Glass Sheet Association Urges the Government to Lower Gas Prices And Reduce Glass Imports from Malaysia
By : Ridwan And Aldi Firhand. A | Monday, May 28 2018 - 20:50 IWST
Industrial sheet glass. (Foto Ist)
INDUSTRY.co.id - Jakarta, The flood of imported products and the still high price of industrial gas in the country has brought the national glass industry in the horns.
Because, until now the national glass industry is still not able to compete with products from competing countries.
Chairman of the Association of Glass Sheet and Safety (AKLP) Yustinus Gunawan said, the national sheet glass industry is getting on the edge, and is not growing.
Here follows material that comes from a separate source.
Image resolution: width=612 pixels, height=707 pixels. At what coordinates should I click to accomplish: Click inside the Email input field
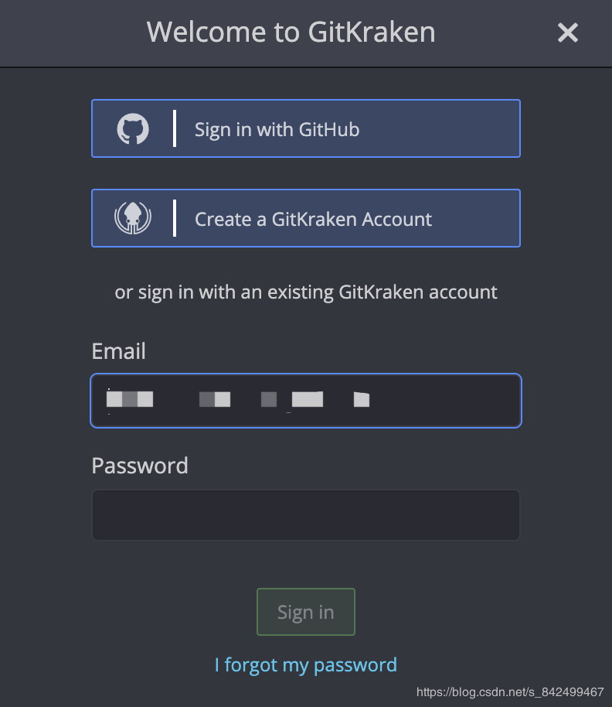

"The price of industrial gas is still too high, the onslaught of imports continues to rise, and the weakening of the rupiah that has not been able to encourage exports to make this industry more immobile," said Justinus when contacted Industry.co.id in Jakarta, Monday (5/28/2018 ).
He added, since the issuance of Presidential Regulation No. 40 of 2016 until now the glass industry still has not felt the decline in gas prices that have been promised.
In fact, he continued, the decline in industrial gas prices could almost deindustrialize which until now continues in the country.
"As an illustration, the price of industrial gas in West Java to date is still USD 9.1 per MMBTU, and in East Java USD 8.2 per MMBTU," said Justin.
No less precarious with the price of gas, flood of imported products, especially from Malaysia to make the glass industry national sheet stagnant.
Justin has made it clear that over the past three years, demand for domestic sheet glass has been steadily increasing. As an illustration, by 2015 the needs of domestic sheet glass to reach 675,000 tons, in 2016 rose to 710,000 tons, and in 2017 reached 745,000 tons.
However, he added, the increase in demand for domestic sheet glass followed by the increase of imported products entering Indonesia.
"In 2015 imports increased by 2.3% to 15,400 tons, by 2016 by 4.4% to 31,000 tons, while in 2017 to 95,300 tons or up to 12.8%," said Justin.
Furthermore, he said, in 2017 imports from Malaysia by 25%, Cihina 73.5%, and other countries 1.5%. Whereas in 2016, imports from Malaysia 0%, China 96.5%, and other countries 3.5%. While in 2015, Malaysia imports only 2%, China 90.9%, and other countries 7.1%.
"It should be noted that imports from Malaysia are the product of two Chinese sheet glass investment companies in Malaysia," he said.
To reduce the flood of imported products, AKLP together with the Ministry of Industry are formulating the certification of Indonesian National Standard (SNI) for insulated glass products.
The insulating glass is laminated glass to absorb heat, reduce noise pollution, and avoid dew. This product is often used in multi-storey buildings, airports, music studios, and others.
The presence of SNI is believed to be able to stem imported products coming into the market. "In addition to protecting consumers, SNI aims to protect the domestic market from the invasion of imported products," he said.
In addition, the Sheet Glass Association also urged the government to implement its commitments related to the decline in gas prices as stated in Presidential Regulation No. 40 of 2016 which is still not felt for some industries.
"The government should immediately implement the Presidential Regulation to improve the competitiveness of the national sheet glass industry which is getting worse," said Justin.